═════ 原文 ═════

背包问题（Knapsack problem）之01

问题描述：

给定一组物品，每种物品都有自己的重量和价格，在限定的总重量内，我们如何选择，才能使得物品的总价格最高。

转移方程：dp[i][j] = max(dp[i-1][j],dp[i-1][j-weight[i]] + value[i]）

不放 放入

其中dp[i][j]表示放入i个物品，总价值为j。

代码如下：

// beibaoproblem.cpp : 定义控制台应用程序的入口点。
//

#include "stdafx.h"
#include <iostream>

using namespace std;

#define max(a, b) ( (a) > (b) ? (a) :(b) )

int _tmain(int argc, _TCHAR* argv[])
{

const int v = 10;  //最大容量
const int n = 3;  //物件的个数

int value[] = {4,5,6};
int weight[] = {3,4,5};
int temp1, temp2;

int i,j;

int dp[n + 1][v + 1];

//初始化
for (i = 0; i < n+1; i++)
for (j = 0; j < v + 1; j++)
{
dp[i][j] = 0;
}

for(i = 1; i <= n; i++)
{
for (j = 1; j <= v; j++)
{
if (j >= weight[i-1])//表示剩余容量大于第i件的容量，可以放入
{

dp[i][j] = max(dp[i-1][j], dp[i-1][j - weight[i-1]] + value[i-1]);

}
else              //反之不放入
{
dp[i][j] =  dp[i-1][j];

}
}

}

for (i = 0; i < n+1; i++)
{
for (j = 0; j < v + 1; j++)
{
cout << dp[i][j]<<" " ;
}
cout << endl;
}

cout <<  dp
[v];

return 0;
}

结果：



-----------------------------------------------------------------------------------------------------

以下是从文件读取:

// beibaoproblem.cpp : 定义控制台应用程序的入口点。
//

#include "stdafx.h"

═════ 所列材料 ═════

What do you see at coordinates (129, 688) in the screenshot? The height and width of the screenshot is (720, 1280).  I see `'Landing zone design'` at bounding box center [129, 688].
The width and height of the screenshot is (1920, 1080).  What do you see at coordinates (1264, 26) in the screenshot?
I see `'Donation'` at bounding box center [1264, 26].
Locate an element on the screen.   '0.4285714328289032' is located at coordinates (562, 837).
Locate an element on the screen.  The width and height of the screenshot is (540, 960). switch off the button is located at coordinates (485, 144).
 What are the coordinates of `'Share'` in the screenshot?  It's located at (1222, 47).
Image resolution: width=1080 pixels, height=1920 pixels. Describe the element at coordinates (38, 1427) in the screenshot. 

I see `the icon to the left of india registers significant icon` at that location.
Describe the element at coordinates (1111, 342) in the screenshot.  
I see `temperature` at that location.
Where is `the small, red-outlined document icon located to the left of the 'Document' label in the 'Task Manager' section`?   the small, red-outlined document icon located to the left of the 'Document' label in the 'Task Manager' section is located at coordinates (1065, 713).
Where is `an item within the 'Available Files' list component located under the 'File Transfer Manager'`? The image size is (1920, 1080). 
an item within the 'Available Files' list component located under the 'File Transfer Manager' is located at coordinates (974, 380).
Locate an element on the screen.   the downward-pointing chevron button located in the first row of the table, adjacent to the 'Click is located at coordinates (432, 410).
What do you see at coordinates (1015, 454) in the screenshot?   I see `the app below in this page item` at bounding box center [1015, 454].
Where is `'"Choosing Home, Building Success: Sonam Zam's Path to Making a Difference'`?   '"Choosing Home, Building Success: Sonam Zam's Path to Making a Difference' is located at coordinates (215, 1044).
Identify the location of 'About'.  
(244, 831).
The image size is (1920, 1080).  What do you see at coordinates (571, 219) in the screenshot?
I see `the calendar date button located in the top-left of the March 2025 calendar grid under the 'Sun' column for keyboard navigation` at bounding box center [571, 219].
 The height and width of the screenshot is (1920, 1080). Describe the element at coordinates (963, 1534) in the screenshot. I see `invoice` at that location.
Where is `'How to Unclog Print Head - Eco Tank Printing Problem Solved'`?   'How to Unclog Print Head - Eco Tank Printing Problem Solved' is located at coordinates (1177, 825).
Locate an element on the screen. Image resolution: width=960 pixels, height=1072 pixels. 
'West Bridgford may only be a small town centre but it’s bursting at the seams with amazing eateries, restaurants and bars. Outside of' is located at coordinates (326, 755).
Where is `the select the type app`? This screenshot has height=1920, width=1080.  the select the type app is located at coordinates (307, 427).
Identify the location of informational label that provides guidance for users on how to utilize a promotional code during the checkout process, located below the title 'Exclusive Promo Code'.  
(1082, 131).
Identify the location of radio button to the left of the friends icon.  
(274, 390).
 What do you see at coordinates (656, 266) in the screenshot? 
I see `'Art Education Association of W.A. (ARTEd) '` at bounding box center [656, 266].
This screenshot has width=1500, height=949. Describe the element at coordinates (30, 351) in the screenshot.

═════

[任务目标 A]:
请判断下列三项说法是否与原文相符，每项回答"是"或"否"，并原样引用原文中起决定作用的词句。
(i) 代码中的最大容量设为10。
(ii) 代码中物件的个数为4。
(iii) 当剩余容量小于第i件物品的重量时，代码仍将该物品放入。
[任务目标 B]:
请根据原文回答下列问题，答案按相同编号逐行写出。
(i) 问题描述要求在限定的总重量内使什么最高？
(ii) 代码中weight数组的取值是什么？
(iii) 初始化时，dp数组的每个元素被设为多少？

[参考答案 A]:
(i) 是。"const int v = 10;  //最大容量"
(ii) 否。"const int n = 3;  //物件的个数"
(iii) 否。"反之不放入"

[参考答案 B]:
(i) 物品的总价格
(ii) {3,4,5}
(iii) 0